Além do próprio Strauss-Kahn, a mudança na versão da camareira que o acusa de estupro pode ter um outro beneficiado: o Partido Socialista francês. A reviravolta no caso pode provocar impacto direto na política do país europeu. É que o ex-homem forte do FMI, derrubado às catacumbas por causa da acusação que agora mais parece ser uma farsa, é fortíssimo candidato às eleições presidenciais na França, no ano que vem. Com sua liberdade, aliados socialistas voltaram a ver luz no fim do túnel para barrar uma reeleição do atual presidente Nicolas Sarkozy. Há especulações sobre as primárias do Partido Socialista.
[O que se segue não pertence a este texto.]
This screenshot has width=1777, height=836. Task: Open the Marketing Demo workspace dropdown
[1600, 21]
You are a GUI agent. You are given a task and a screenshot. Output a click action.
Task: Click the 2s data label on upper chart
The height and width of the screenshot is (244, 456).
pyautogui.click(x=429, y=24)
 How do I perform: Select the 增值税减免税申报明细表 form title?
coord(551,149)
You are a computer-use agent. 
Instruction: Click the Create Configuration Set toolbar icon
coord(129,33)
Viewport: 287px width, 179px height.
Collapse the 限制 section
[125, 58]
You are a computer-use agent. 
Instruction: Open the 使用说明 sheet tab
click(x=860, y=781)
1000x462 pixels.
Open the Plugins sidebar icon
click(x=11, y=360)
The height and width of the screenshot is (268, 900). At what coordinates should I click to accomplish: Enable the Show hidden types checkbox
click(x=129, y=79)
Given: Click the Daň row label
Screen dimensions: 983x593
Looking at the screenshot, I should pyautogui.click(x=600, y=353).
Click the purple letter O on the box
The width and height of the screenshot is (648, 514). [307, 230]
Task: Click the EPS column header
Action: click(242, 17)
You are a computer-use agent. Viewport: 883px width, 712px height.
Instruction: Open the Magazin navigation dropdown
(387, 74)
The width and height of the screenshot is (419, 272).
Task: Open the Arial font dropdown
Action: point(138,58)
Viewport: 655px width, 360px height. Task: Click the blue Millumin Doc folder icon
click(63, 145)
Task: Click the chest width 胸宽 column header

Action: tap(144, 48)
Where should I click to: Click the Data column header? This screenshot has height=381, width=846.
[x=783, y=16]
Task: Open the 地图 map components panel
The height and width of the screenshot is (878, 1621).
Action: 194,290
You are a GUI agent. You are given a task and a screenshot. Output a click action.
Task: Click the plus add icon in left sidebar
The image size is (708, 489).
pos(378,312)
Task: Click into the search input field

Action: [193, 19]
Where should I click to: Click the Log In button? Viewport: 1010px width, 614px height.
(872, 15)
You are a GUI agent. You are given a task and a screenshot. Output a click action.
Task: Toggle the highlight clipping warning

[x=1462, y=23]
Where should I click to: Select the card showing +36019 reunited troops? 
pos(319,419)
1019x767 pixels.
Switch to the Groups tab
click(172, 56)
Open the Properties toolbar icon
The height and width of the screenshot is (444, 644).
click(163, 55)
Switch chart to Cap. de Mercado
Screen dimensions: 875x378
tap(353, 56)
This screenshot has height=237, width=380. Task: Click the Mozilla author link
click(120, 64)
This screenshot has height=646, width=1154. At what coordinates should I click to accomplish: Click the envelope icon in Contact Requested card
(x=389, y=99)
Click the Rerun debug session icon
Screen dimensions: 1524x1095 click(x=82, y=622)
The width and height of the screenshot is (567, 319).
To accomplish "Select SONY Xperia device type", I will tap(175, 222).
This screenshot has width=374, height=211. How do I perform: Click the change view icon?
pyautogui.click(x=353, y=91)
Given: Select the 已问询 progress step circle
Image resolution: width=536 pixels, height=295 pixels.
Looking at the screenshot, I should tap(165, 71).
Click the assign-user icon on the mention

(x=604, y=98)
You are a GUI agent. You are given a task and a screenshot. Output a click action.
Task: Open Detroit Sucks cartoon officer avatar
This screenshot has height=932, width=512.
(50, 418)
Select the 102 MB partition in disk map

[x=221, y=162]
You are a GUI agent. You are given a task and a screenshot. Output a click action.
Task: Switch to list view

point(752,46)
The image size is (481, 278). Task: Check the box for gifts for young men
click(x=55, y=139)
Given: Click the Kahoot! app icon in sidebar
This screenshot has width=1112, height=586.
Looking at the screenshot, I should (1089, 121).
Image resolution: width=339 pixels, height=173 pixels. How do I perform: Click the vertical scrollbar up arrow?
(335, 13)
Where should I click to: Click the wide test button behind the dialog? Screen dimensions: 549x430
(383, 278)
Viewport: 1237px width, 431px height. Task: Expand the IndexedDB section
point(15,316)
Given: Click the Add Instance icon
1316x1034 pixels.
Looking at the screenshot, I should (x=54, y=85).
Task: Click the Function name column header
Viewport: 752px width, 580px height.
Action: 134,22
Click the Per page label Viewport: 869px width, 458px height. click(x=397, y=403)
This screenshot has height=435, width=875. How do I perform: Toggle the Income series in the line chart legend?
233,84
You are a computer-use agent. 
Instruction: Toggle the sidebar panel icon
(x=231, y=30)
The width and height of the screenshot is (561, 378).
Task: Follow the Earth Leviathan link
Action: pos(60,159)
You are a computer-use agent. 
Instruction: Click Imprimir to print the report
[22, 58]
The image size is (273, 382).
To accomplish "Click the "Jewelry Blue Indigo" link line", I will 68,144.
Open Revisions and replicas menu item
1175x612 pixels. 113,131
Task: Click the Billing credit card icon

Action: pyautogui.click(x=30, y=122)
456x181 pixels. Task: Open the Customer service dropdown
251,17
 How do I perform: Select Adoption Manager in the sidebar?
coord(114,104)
O prazo para a indicação de candidaturas termina em 13 de julho, o que poderia dar a Strauss-Kahn tempo hábil para estar de volta ao pais.
O que mais preocupa agora os socialistas é que o prazo está acabando. E, mesmo livre da prisão domiciliar, o executivo não pode deixar os Estados Unidos até o fim do processo.
Strauss-Kahn não declarou publicamente sua intenção de se candidatar à presidência. Mas pesquisas feitas antes do escândalo ser deflagrado mostravam que ele estaria na frente de Sarkozy.